If you don't have "printf" or "sed" like my Android phone then longhand:-
#!/bin/bash
# spaces.sh
spaces=""
VARIABLE=$(($[ RANDOM % 10 ]+1))
text="Mary walks with her dog."
#
for n in $( seq 1 1 $VARIABLE ); do spaces=$spaces" "; done
#
# At the end.
echo -n "$text$spaces"
# Just a separater colon for clarity.
echo -n ":"
# At the start.
echo "$spaces$text"
# Anywhere you choose.
echo "${text:0:7}$spaces${text:7}"
Results, OSX 10.7.5, default bash terminal.
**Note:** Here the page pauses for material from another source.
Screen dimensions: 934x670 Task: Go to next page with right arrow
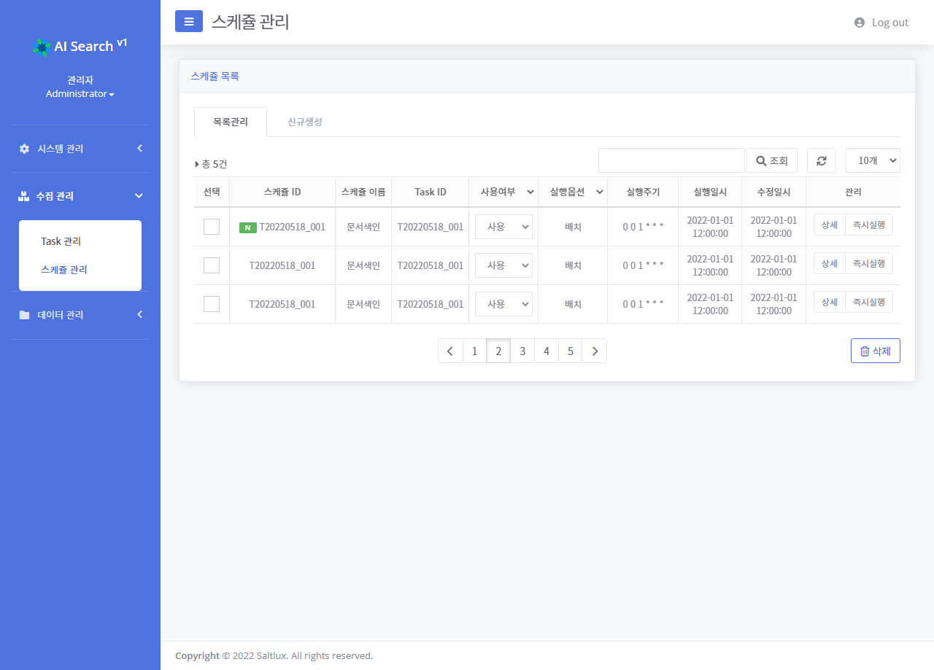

Last login: Sat Jan 24 19:18:07 on ttys000
AMIGA:barrywalker~> cd Desktop/Code/Shell
AMIGA:barrywalker~/Desktop/Code/Shell> ./spaces.sh
Mary walks with her dog. : Mary walks with her dog.
Mary wa lks with her dog.
AMIGA:barrywalker~/Desktop/Code/Shell> ./spaces.sh
Mary walks with her dog. : Mary walks with her dog.
Mary wa lks with her dog.
AMIGA:barrywalker~/Desktop/Code/Shell> ./spaces.sh
Mary walks with her dog. : Mary walks with her dog.
Mary wa lks with her dog.
AMIGA:barrywalker~/Desktop/Code/Shell> ./spaces.sh
Mary walks with her dog. : Mary walks with her dog.
Mary wa lks with her dog.
AMIGA:barrywalker~/Desktop/Code/Shell> _
In short: this is not possible. The reason is that regular expressions have certain limitations and this is one of them.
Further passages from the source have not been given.